The goal of the software architecture design was to be able to tailor REINVENT to each participant’s specific rehabilitation needs and current level of impairment. A secondary goal was to develop a flexible architecture that could integrate new hardware easily to keep up with the rapid pace of technological improvements in VR and wearable sensing devices. To do this, we upgraded the previous REINVENT system [21] with a distributed architecture, making it hardware independent. REINVENT allows for neurofeedback from a variety of interfacing devices that require different degrees of freedom from patients, including those with (1) no active movement through EEG in a direct brain-to-VR interfacing, (2) weak muscle activation through EMG in a muscle-to-VR interfacing, and (3) substantial active movement through hand tracking. The new architecture is built in an open and modular design, with the data acquisition and processing modules independent from the VR task, communicating bidirectionally over a network layer (Fig. 2). In the current study, the EMG and kinematics were only used for logging and not interaction due to the participant’s ability level.

Fig. 2.
figure 2

REINVENT distributed architecture for a closed neurofeedback loop.

2.4 REINVENT Training Task

The VR feedback involved the rendering of two virtual hands performing a flexion/extension training task from a first-person perspective (Fig. 3). The manipulation of the virtual hand was triggered through the user’s brain activity. The experimental protocol was designed for a 3-week intervention, resulting in 8 training sessions. Due to the severity of the participant’s motor impairment, and positive response after the first 8 sessions, the patient participated in a second set of 8 sessions, for a total of 16 sessions with a one week break between the sessions. The duration of each session was 1.5 h during which resting state data were acquired at the beginning and end (4 min), with 4 blocks of 20 trials each of the training task in VR (80 trials total) in the middle (Fig. 4). Each task trial included a baseline rest period of 10 s, followed by a motor attempt of hand extension towards a target in VR, which lasted up to 20 s.
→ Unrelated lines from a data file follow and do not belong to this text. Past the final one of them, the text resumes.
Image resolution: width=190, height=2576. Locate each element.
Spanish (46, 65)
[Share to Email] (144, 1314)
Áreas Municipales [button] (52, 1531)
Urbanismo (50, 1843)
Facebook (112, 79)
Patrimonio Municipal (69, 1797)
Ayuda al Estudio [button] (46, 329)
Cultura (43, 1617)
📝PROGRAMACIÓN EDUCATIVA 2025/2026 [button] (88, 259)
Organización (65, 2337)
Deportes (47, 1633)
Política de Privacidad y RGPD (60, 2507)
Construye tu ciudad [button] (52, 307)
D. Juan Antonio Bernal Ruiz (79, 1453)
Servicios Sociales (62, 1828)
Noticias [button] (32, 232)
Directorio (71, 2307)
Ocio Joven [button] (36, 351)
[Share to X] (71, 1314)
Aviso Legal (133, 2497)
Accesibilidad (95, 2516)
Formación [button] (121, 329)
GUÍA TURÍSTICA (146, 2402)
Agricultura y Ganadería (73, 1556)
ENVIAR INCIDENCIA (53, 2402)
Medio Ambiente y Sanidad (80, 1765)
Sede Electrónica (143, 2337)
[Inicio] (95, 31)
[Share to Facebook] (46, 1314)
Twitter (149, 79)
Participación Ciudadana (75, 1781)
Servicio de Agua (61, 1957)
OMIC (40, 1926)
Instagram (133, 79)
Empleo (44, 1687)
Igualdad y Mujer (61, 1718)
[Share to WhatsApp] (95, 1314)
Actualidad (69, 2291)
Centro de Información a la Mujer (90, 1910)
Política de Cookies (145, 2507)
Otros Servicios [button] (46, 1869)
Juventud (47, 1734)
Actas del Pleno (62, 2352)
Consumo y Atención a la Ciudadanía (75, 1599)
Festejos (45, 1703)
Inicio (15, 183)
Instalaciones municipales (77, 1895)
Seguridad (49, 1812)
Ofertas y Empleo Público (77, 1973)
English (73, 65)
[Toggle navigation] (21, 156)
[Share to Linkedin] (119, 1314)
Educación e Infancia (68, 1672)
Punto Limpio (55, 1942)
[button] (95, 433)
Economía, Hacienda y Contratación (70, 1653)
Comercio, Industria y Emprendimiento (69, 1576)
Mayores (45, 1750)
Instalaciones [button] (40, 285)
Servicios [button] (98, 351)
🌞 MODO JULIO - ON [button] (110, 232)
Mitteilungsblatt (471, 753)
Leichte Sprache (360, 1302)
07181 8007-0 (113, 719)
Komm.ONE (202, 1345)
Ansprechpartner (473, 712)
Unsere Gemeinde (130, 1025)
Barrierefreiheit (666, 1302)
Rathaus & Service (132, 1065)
The patient’s virtual arm moved towards the target if their sensorimotor brain activity during motor attempt increased relative to baseline (e.g., increased desynchronization between 8–24 Hz under motor electrodes C3 or C4). At the end of each block of trials, a total score was calculated as a percentage of successful hand movement in VR.

Fig. 3.
figure 3

VR feedback of the training task: (a) idle state during baseline measurement, (b) target onset with a ball appearing on the table, (c) motor action of wrist extension towards the target.

Fig. 4.
figure 4

Training protocol per session. In the beginning of each session, resting state data for 4 min were acquired before and after the 4 training blocks (5 min for each training block). Within each block, 20 trials of motor attempt training were performed.

2.5 Behavioral and Clinical Assessment

A set of clinical outcome measures were acquired from the patient at the beginning and the end of the intervention by a trained occupational therapist. The clinical scales included: (a) the Fugl-Meyer Assessment (FMA) for motor impairment, with 66 as the maximum score for upper limb [24] and (b) the Stroke Impact Scale (SIS), a subjective scale of the perceived stroke impact and recovery as reported by the patient with a maximum score of 100 [25].

In addition, a series of questionnaires about the VR experience were collected at three time-points: baseline (session number 1); mid (session number 8); final (session number 16). Those included the (a) Simulator Sickness questionnaire [26], (b) the Embodiment Questionnaire [27] and (c) the Presence Questionnaire [28].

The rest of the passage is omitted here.